Dijelaskan Didi, perundungan akan berdampak negatif pada kesehatan mental korban. Dampak terburuk yang dapat menimpa korban adalah gangguan Post-Traumatic Stress Disorder (PTSD) hingga keinginan bunuh diri.
Didi mengatakan ada dua hal yang mungkin terjadi, ketika seseorang mengalami perundungan. Pertama, korban akan menyikapi perundungan tersebut dengan cara positif. Berani melawan baik secara fisik maupun secara hukum.
Sementara yang kedua adalah, korban mungkin akan menyikapi perundungan tersebut secara negatif sehingga tidak berani melawan.
“Saya melihat dalam kasus KPI, MSA dapat menyikapi perundungan tersebut secara positif. Karena bisa berjuang dan melawan pelaku melalui berbagai cara. Butuh keberanian besar untuk mengungkapkan kejadian tersebut di sosial media.”

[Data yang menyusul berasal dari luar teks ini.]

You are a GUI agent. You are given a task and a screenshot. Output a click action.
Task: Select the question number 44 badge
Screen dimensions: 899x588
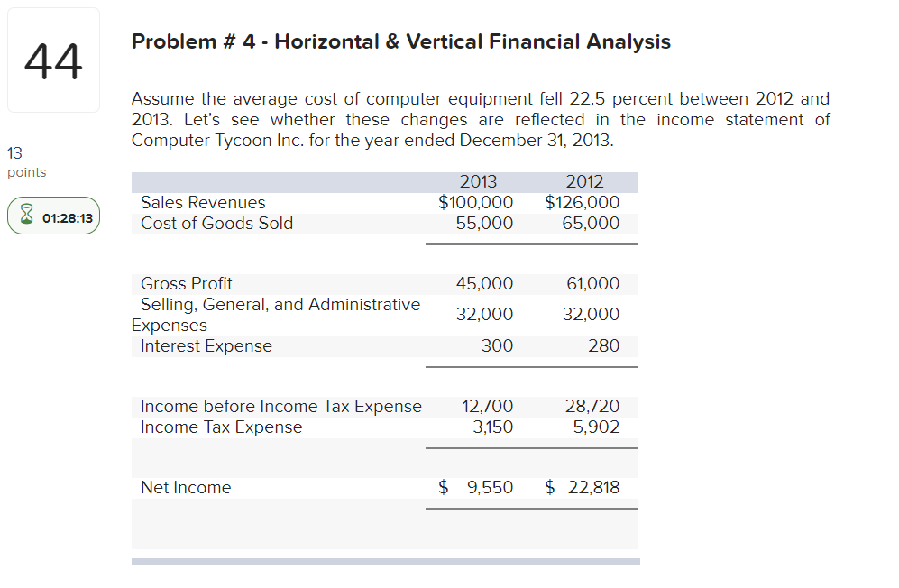(x=53, y=59)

“Namun MSA mengalami gangguan PTSD karena perundungan telah terjadi selama bertahun-tahun. Ditambah lagi berbagai cara yang ia lakukan untuk melawan balik berakhir gagal,” ujar Didi.
Didi mengatakan ada beberapa cara yang dapat digunakan untuk mengantisipasi maupun mengatasi sebuah perundungan.
Pertama, mencari dukungan sosial jika terjadi tindakan-tindakan tidak menyenangkan di sekolah maupun kantor.
Kedua, selektif dalam mencari teman. Karena lingkungan pertemanan akan berpengaruh pada perilaku maupun pola pikir seseorang.
Ketiga, mampu membedakan ranah pekerjaan dan pertemanan. Sehingga dapat mengetahui lebih awal jika dirinya sedang dirundung.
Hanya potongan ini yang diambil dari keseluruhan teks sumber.